The Eagle Lake Plane Base has been in operation since 1949 and ski equipped aircraft have been used by the Warden Service since the 1940’s for biological, search and rescue and law enforcement operations. We feel very fortunate this evening that Warden Pilot Jeff Spencer escaped this incident without injury.

Original article can be found here ➤ https://www1.maine.gov

EAGLE LAKE, Maine — A Maine Warden Service plane went through the ice on Eagle Lake Wednesday afternoon, according to a local man who took a photo of just the tail end sticking out of the water.

Peter Pinette, who lives in a home next to the lake along with his wife Sandra, said that he did not witness the accident but that a relative who lives across the lake contacted the family to tell them about it and warn them not to go out on the lake.

“I went down and there’s a plane sitting through the ice,” he said.

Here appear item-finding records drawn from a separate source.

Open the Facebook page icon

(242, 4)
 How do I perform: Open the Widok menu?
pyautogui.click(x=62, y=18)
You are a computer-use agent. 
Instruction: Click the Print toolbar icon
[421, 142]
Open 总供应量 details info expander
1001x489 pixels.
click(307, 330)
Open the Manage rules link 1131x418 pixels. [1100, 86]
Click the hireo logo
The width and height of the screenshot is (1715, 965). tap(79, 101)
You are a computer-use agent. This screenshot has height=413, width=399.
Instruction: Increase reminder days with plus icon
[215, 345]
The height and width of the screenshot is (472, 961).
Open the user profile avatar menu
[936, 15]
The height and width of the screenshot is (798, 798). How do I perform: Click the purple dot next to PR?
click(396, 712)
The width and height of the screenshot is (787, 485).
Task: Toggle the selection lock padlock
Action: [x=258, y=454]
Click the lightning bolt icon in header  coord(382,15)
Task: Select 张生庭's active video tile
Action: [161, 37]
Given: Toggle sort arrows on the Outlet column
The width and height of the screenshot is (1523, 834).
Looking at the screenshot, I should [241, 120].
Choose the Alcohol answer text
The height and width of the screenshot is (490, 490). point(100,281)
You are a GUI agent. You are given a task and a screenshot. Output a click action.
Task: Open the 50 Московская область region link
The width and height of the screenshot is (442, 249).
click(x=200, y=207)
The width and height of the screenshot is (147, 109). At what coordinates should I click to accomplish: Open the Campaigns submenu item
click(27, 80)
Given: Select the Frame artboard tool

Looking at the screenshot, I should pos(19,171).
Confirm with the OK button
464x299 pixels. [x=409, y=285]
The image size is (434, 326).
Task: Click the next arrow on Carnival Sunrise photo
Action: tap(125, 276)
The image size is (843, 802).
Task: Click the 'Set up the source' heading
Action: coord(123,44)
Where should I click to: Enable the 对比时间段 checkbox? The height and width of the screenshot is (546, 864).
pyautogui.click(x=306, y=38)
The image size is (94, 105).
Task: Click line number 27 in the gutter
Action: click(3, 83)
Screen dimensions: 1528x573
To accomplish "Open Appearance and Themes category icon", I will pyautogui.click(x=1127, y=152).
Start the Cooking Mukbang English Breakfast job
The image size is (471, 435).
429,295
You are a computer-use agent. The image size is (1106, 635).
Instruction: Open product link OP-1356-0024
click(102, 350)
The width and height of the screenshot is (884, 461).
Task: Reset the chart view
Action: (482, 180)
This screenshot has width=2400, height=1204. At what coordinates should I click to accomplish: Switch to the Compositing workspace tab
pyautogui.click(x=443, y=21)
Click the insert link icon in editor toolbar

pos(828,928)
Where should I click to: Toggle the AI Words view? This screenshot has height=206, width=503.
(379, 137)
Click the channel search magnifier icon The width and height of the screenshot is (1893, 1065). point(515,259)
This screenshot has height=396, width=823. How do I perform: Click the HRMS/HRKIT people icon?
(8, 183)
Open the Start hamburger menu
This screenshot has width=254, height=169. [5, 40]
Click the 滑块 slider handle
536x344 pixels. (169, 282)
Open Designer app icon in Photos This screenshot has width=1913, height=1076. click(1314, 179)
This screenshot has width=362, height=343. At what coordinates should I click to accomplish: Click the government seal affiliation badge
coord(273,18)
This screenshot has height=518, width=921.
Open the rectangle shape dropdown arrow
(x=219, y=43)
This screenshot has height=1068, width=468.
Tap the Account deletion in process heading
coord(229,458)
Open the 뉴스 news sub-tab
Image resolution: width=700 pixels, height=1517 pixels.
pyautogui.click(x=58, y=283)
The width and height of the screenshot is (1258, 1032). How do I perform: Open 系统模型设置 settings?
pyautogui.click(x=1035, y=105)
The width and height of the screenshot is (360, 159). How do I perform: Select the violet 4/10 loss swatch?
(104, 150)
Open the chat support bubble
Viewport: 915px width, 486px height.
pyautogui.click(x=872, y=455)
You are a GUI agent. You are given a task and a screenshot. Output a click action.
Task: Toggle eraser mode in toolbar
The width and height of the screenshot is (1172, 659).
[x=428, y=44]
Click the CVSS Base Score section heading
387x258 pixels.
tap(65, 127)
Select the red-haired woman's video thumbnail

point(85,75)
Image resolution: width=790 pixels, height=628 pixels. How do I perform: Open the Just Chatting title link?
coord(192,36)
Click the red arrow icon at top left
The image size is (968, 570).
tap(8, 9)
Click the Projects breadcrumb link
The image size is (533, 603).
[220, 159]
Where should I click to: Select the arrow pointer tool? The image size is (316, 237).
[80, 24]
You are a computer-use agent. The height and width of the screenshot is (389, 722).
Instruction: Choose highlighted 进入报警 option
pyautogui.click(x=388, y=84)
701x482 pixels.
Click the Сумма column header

Pinette said a neighbor told him that the pilot had gotten out and was safe.

When contacted by email for comment, Cpl. John MacDonald of the Maine Warden Service confirmed that the pilot was safe but provided no other details about the incident. He said the department was still gathering information and that a press release would be issued later.

Sandra Pinette posted her husband’s photo of the submerged plane surrounded by ice on her Facebook page to warn others of the potential danger of going out on the lake.

“My wife posted on Facebook that the lake is not safe and to be careful because this is what happened. Nobody should be on the lake without testing it,” Peter Pinette said.

He added that last Friday he and his adult son measured the ice on the lake and found it to be unsafe.

“My son and I were cutting holes to see the thickness of the ice and near the shore it was about six to eight inches. As we were going out to the center it was dropping down in size to four inches. One place had three inches and we decided that was it. We walked back. We weren’t going any further. It’s not a good situation,” he said.